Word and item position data

---+---

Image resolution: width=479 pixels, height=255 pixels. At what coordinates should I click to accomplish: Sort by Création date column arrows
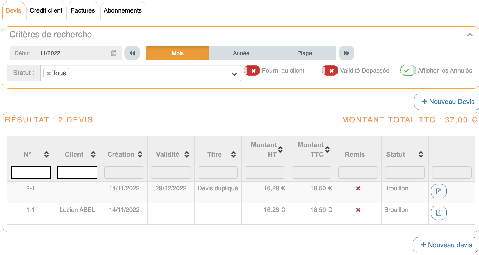click(x=140, y=154)
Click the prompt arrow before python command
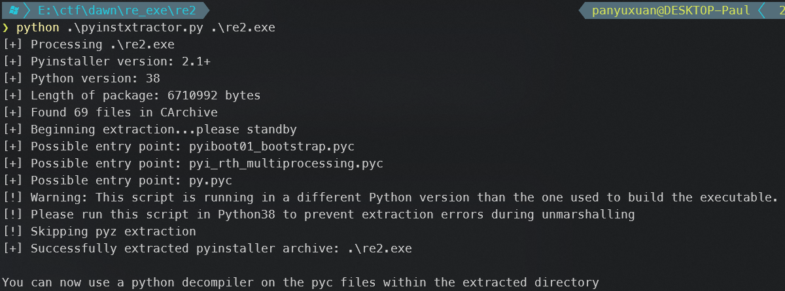This screenshot has height=291, width=785. tap(5, 27)
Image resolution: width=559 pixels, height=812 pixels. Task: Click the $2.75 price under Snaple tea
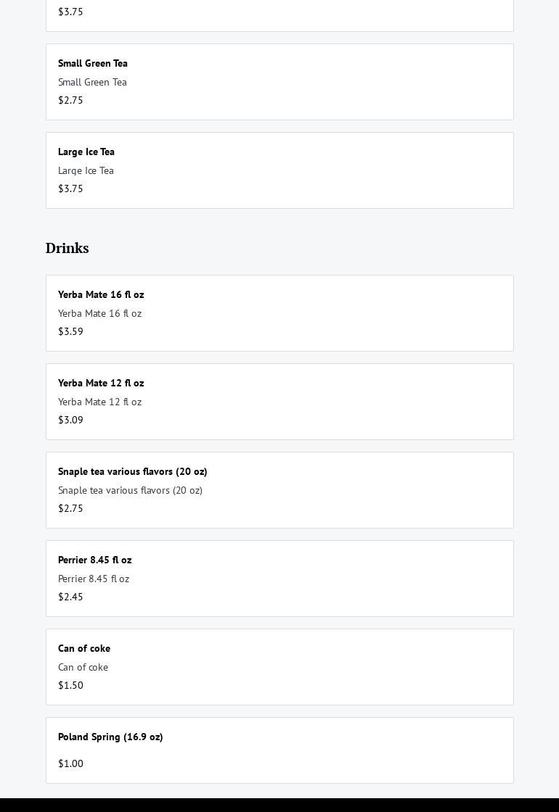coord(70,508)
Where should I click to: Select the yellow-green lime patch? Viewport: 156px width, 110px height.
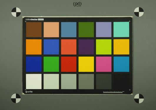104,47
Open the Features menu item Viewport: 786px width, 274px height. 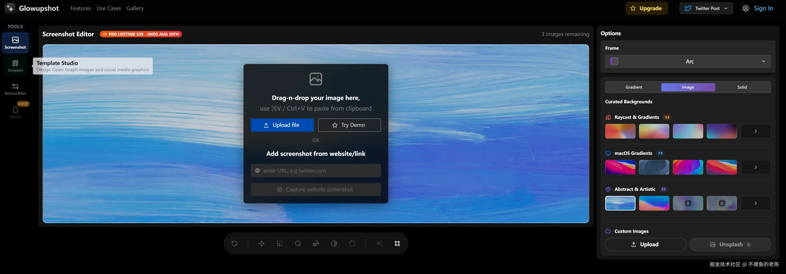pos(81,8)
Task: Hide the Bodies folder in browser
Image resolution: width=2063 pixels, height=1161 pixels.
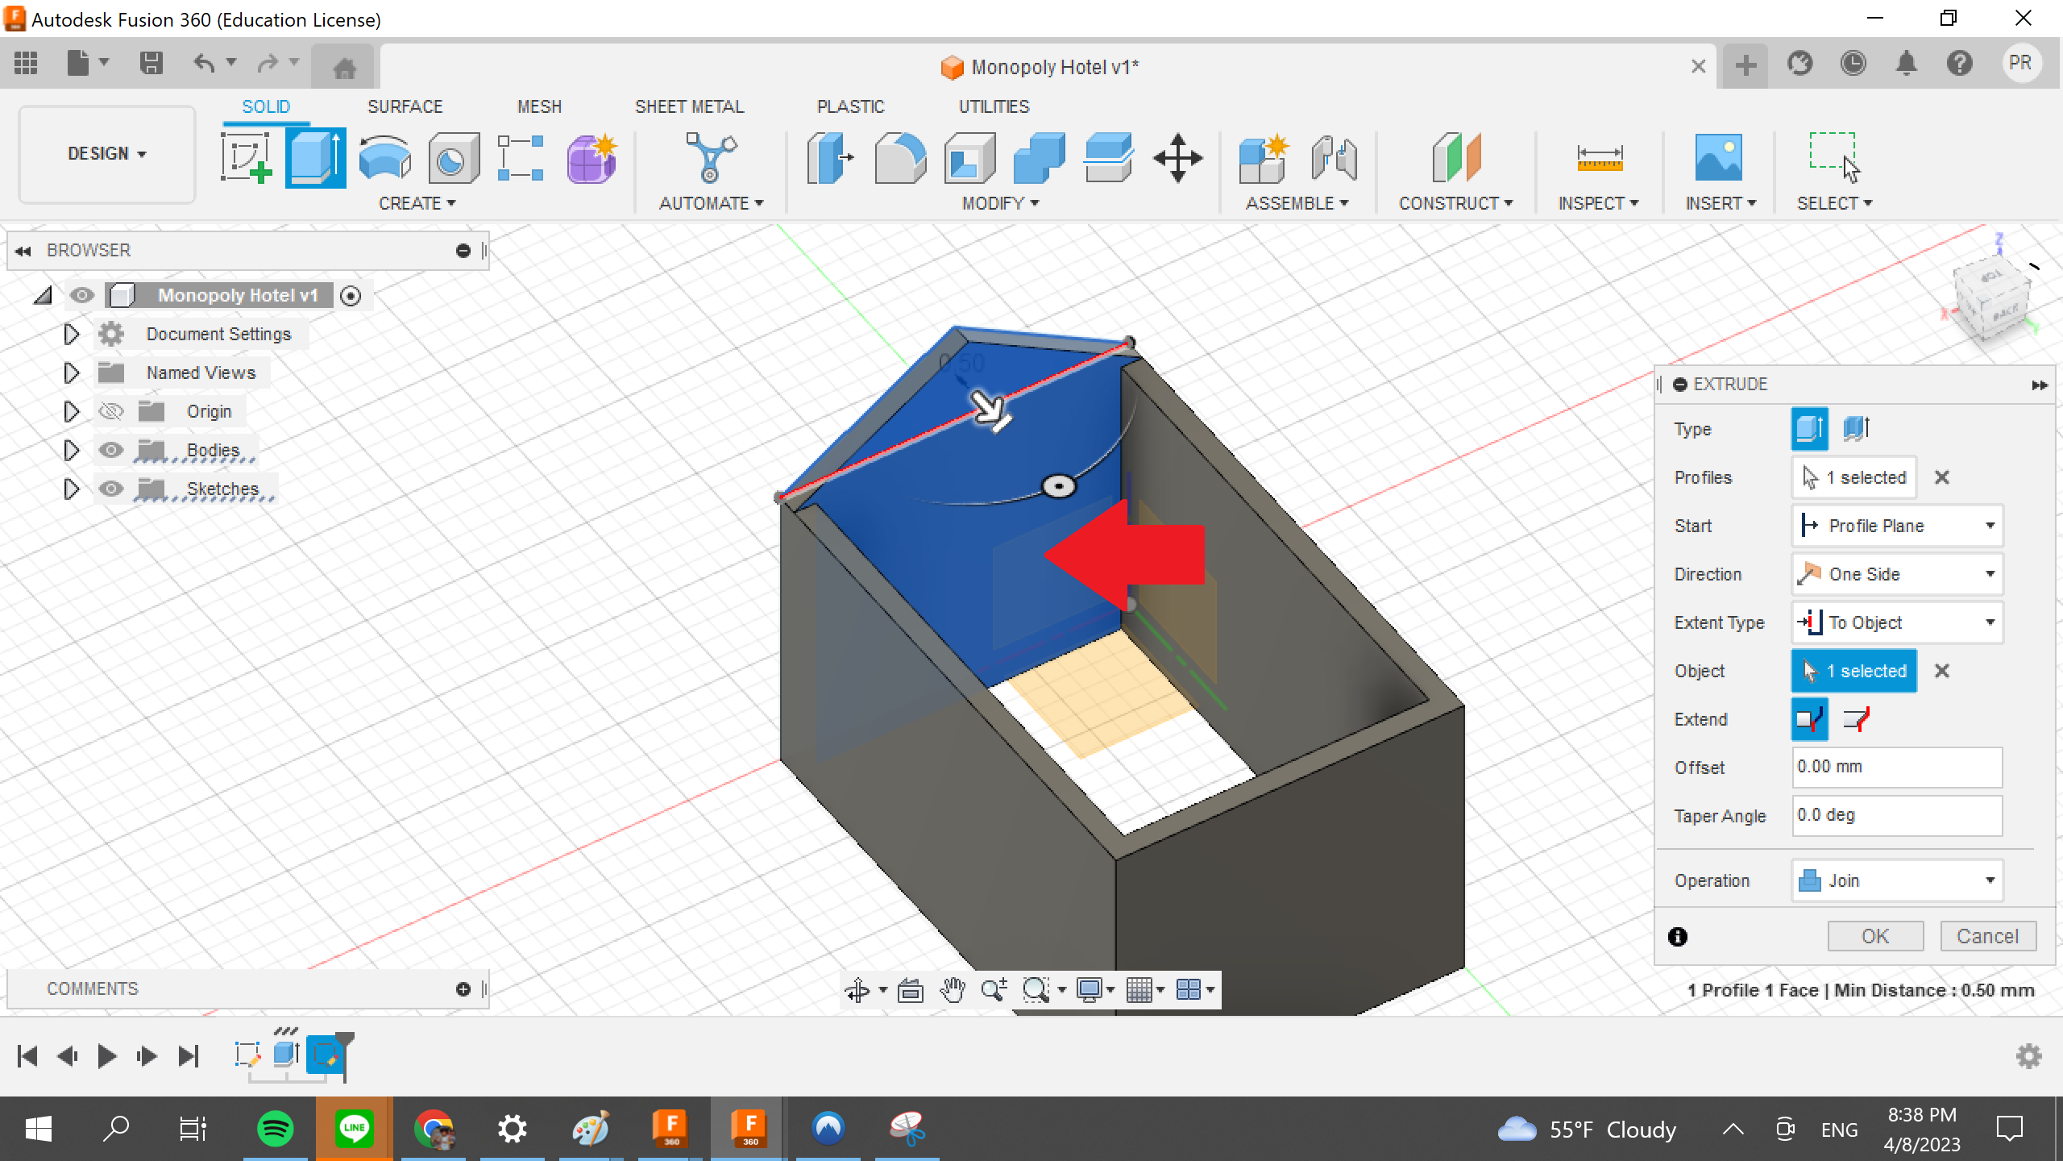Action: point(110,450)
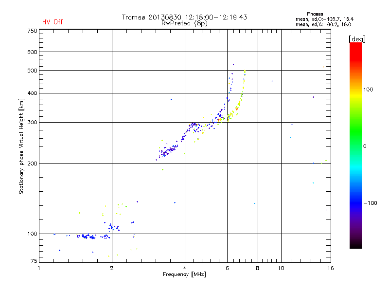
Task: Click the x-axis tick label "16"
Action: click(330, 268)
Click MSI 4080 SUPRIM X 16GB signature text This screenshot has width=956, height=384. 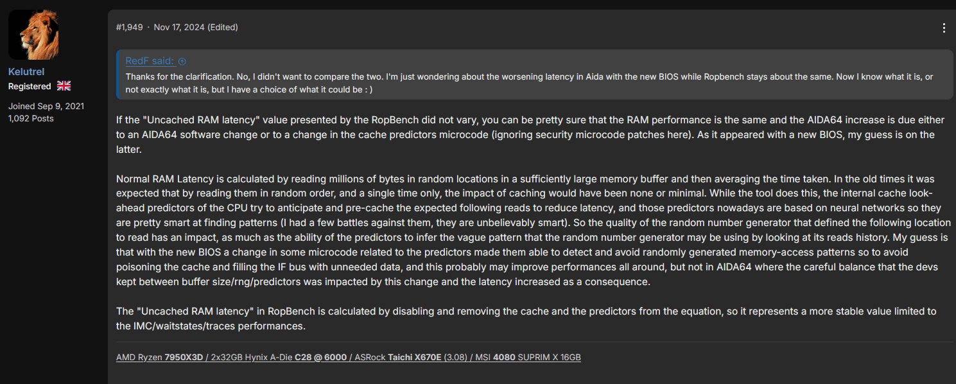[528, 357]
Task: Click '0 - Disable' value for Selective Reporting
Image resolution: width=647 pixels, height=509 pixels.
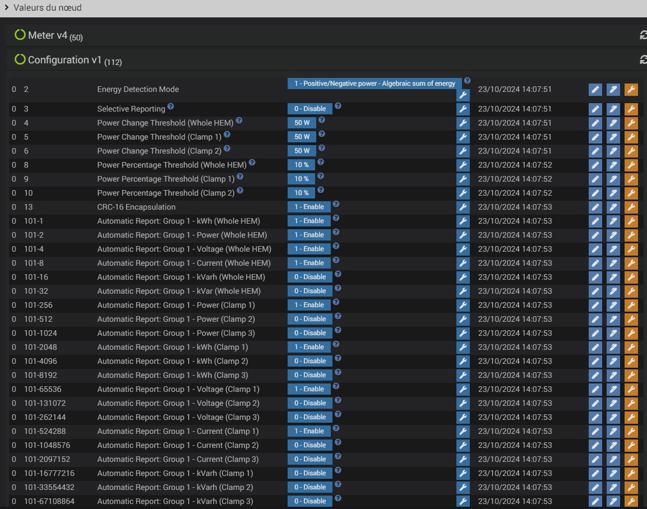Action: tap(310, 109)
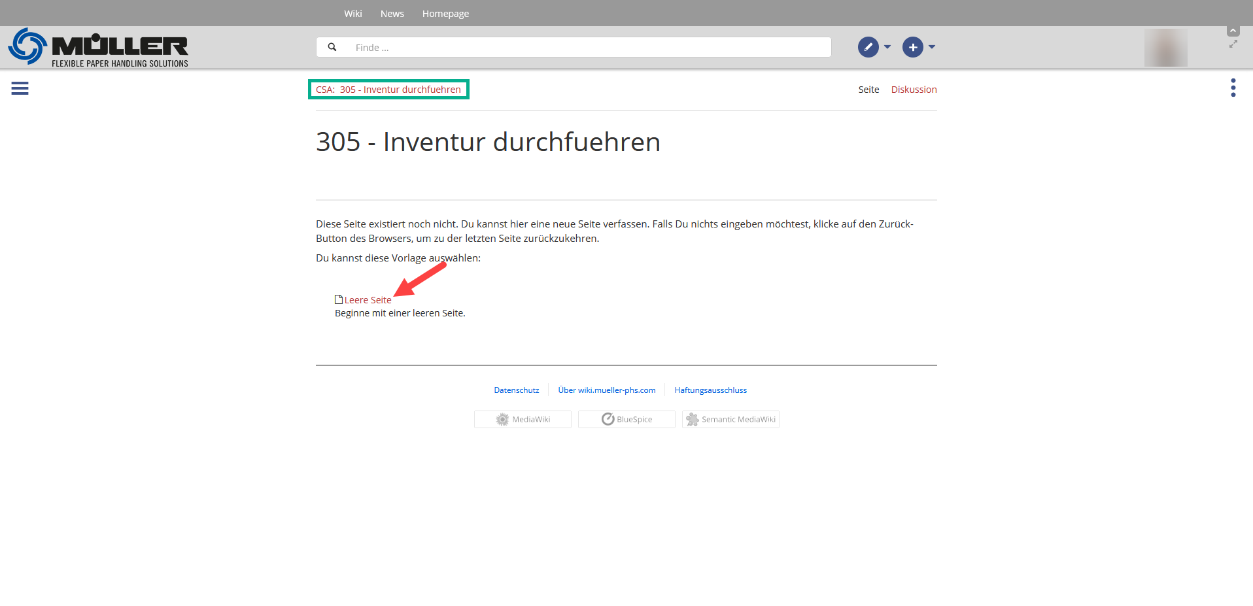Select the Leere Seite template link
1253x606 pixels.
click(x=368, y=300)
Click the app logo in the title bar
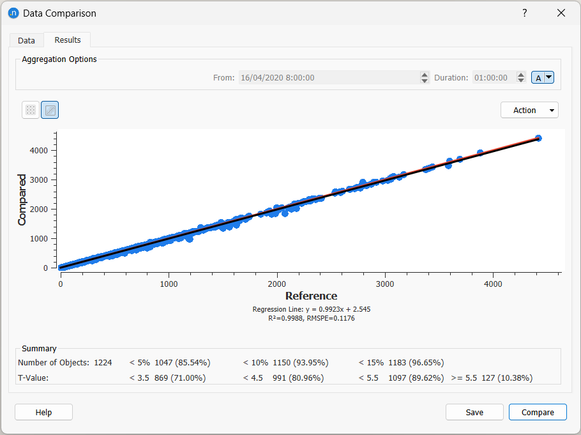The image size is (581, 435). pyautogui.click(x=13, y=13)
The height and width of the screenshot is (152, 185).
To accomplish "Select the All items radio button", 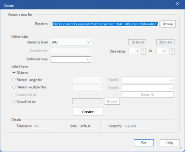I will [x=14, y=72].
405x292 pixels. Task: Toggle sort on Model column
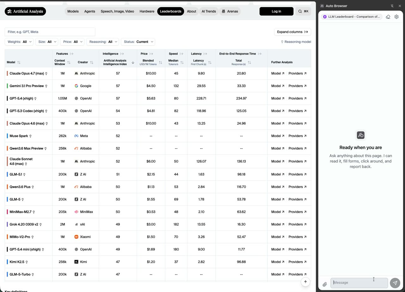pyautogui.click(x=19, y=63)
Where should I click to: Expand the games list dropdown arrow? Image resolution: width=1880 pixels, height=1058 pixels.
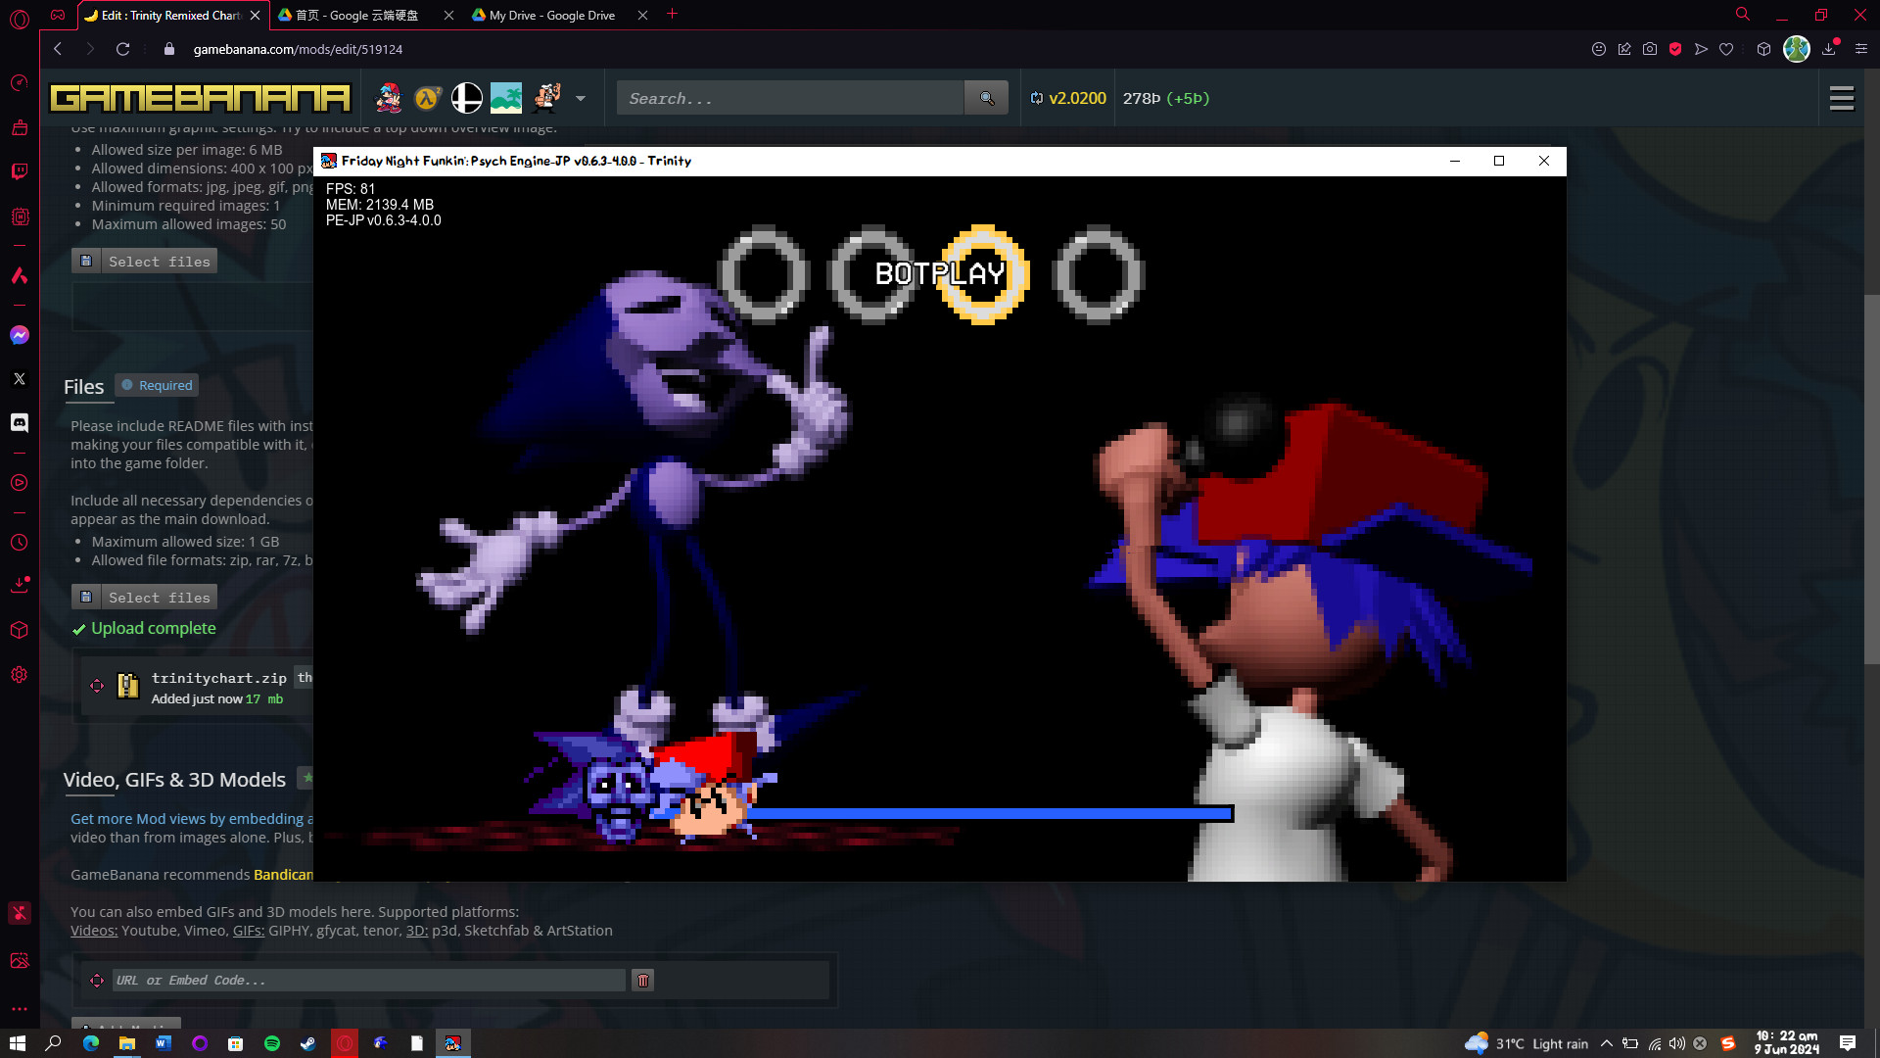pos(581,98)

---+---

▶ [TASK INSTRUCTIONS]: Identify each line above that contains the string "resolution" and copy those lines. Case counts.

▶ [SOLUTION TO THE EXERCISE]:
Image resolution: width=479 pixels, height=255 pixels. At what coordinates should I click to accomplish: Sort by Création date column arrows
Image resolution: width=559 pixels, height=812 pixels. Task: Click the $2.75 price under Snaple tea
Image resolution: width=2063 pixels, height=1161 pixels.
Image resolution: width=647 pixels, height=509 pixels.
Where should I click to: Expand the games list dropdown arrow? Image resolution: width=1880 pixels, height=1058 pixels.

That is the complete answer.